> **Challenge**: Rewrite the lines below with "dropdown" renamed to "drop-down menu" and everything else kept the same. Omit the pictures from your output.

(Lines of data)
● ● ● ● ● ● ●

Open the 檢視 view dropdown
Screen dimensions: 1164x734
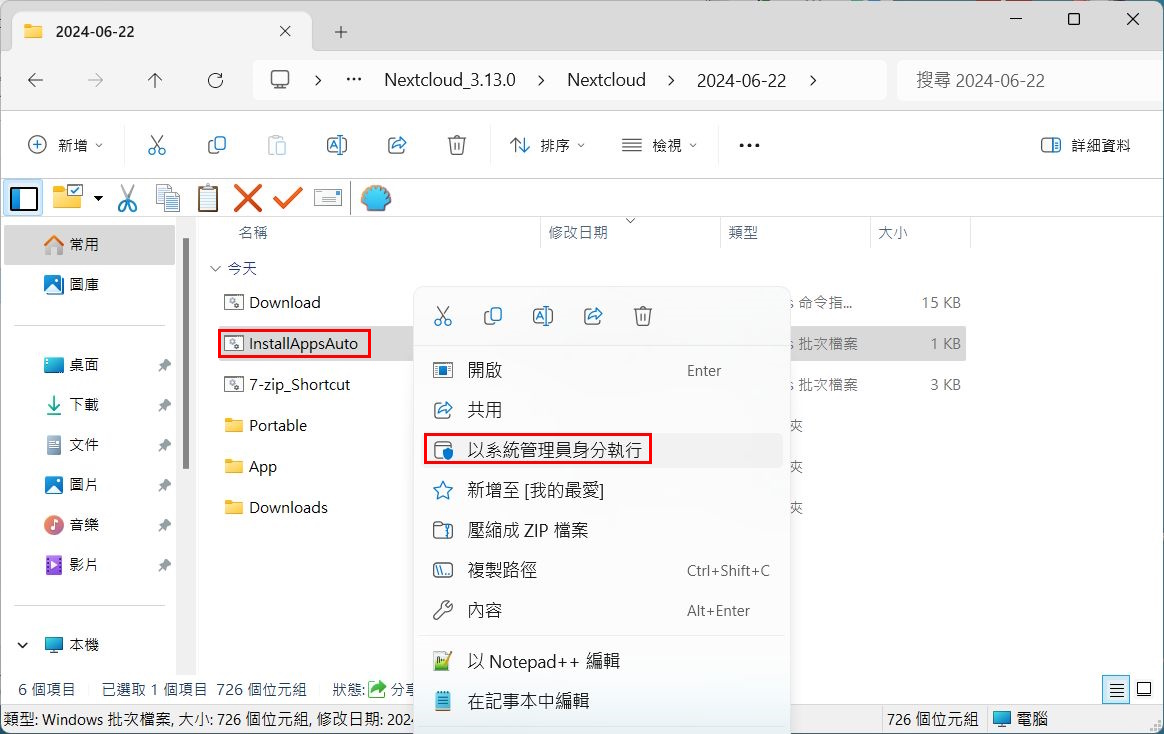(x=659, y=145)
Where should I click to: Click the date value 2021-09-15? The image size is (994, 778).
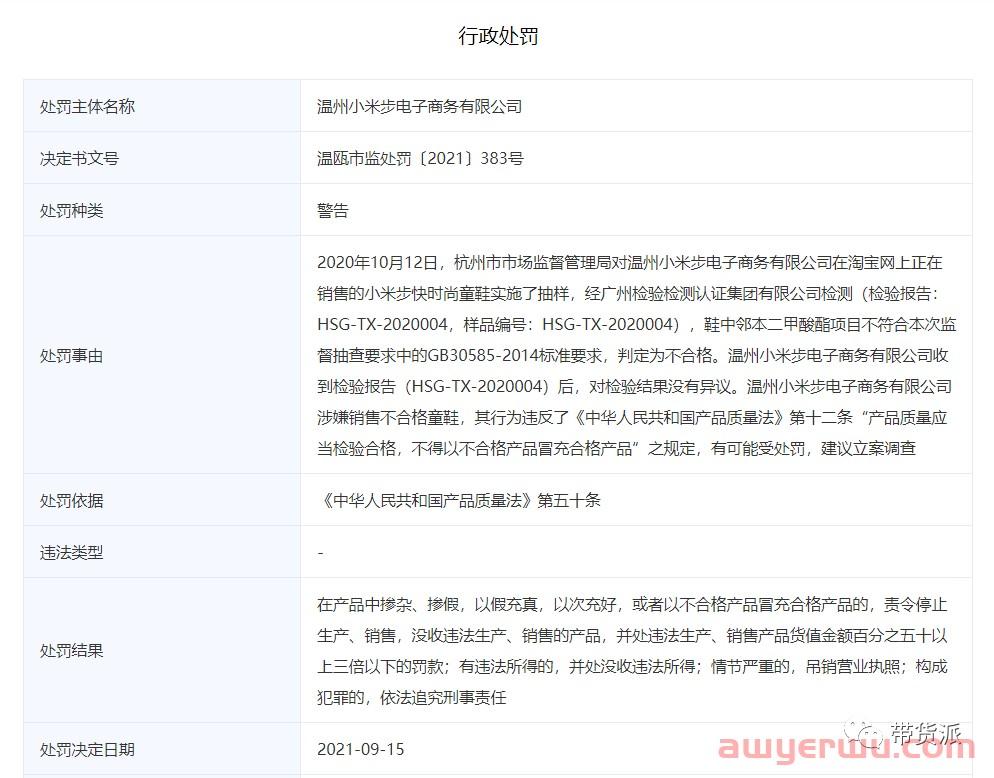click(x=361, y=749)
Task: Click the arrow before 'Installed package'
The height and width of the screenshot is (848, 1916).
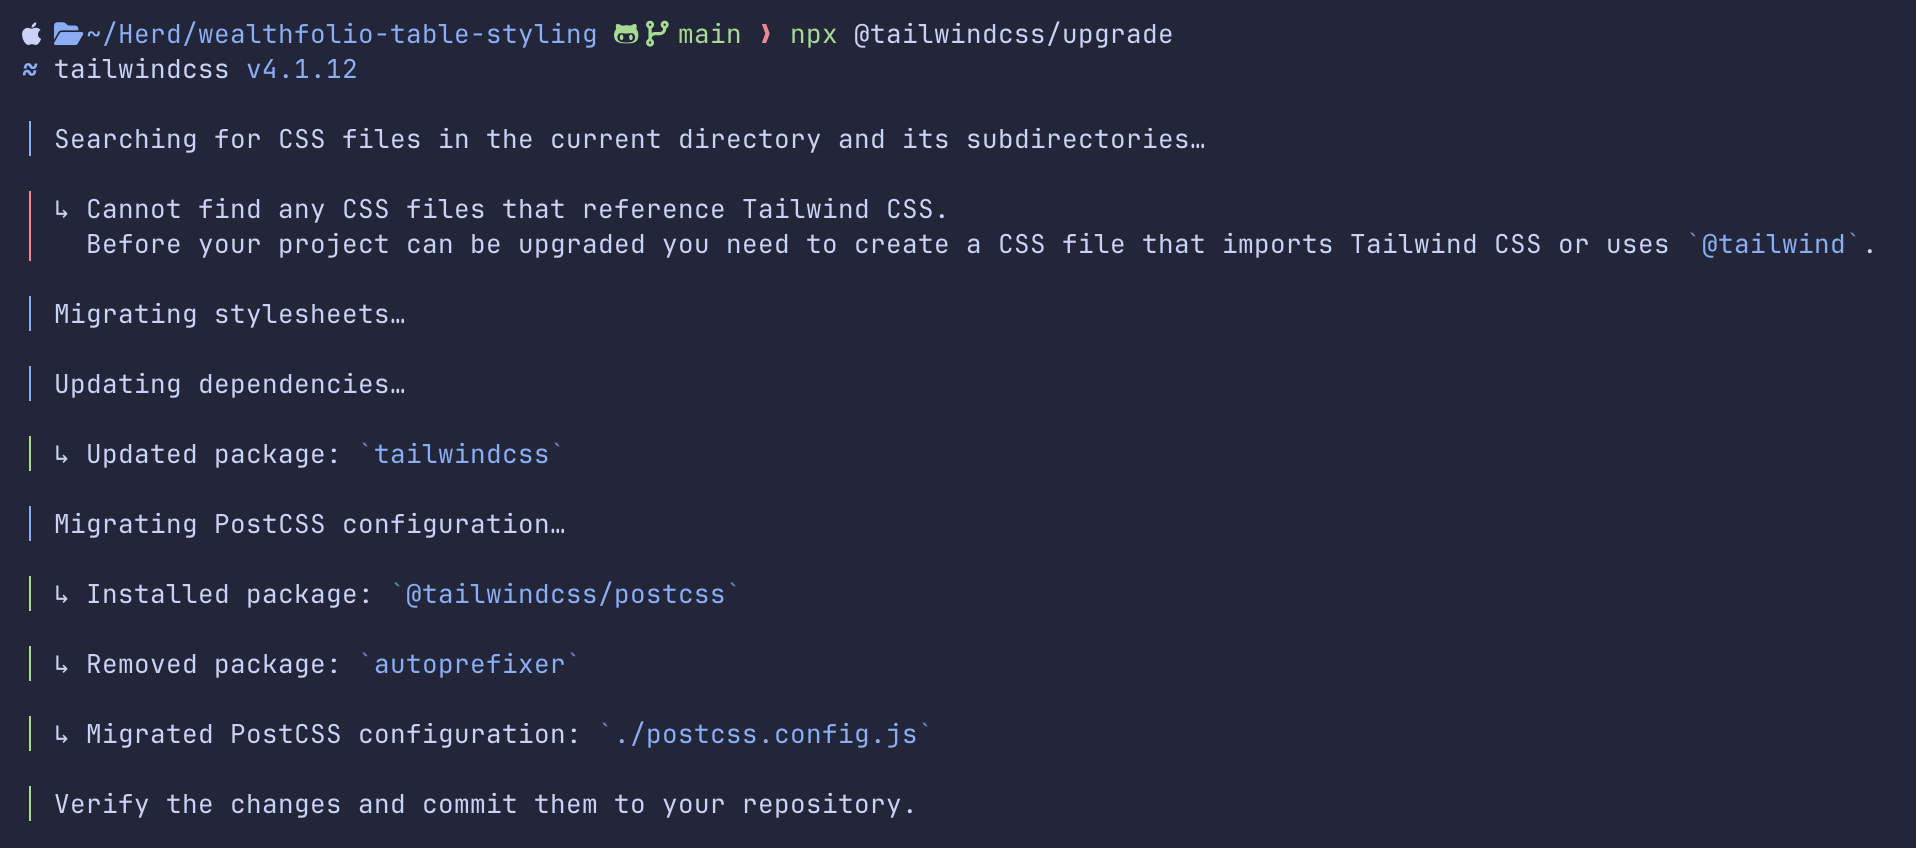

● ● ● ● ● ● ●

> **Finished task**:
Open the 檢視 view drop-down menu
Screen dimensions: 1164x734
(x=659, y=145)
Where should I click to: Click the date value 2021-09-15? The image size is (994, 778).
click(x=361, y=749)
Task: Click the arrow before 'Installed package'
The height and width of the screenshot is (848, 1916).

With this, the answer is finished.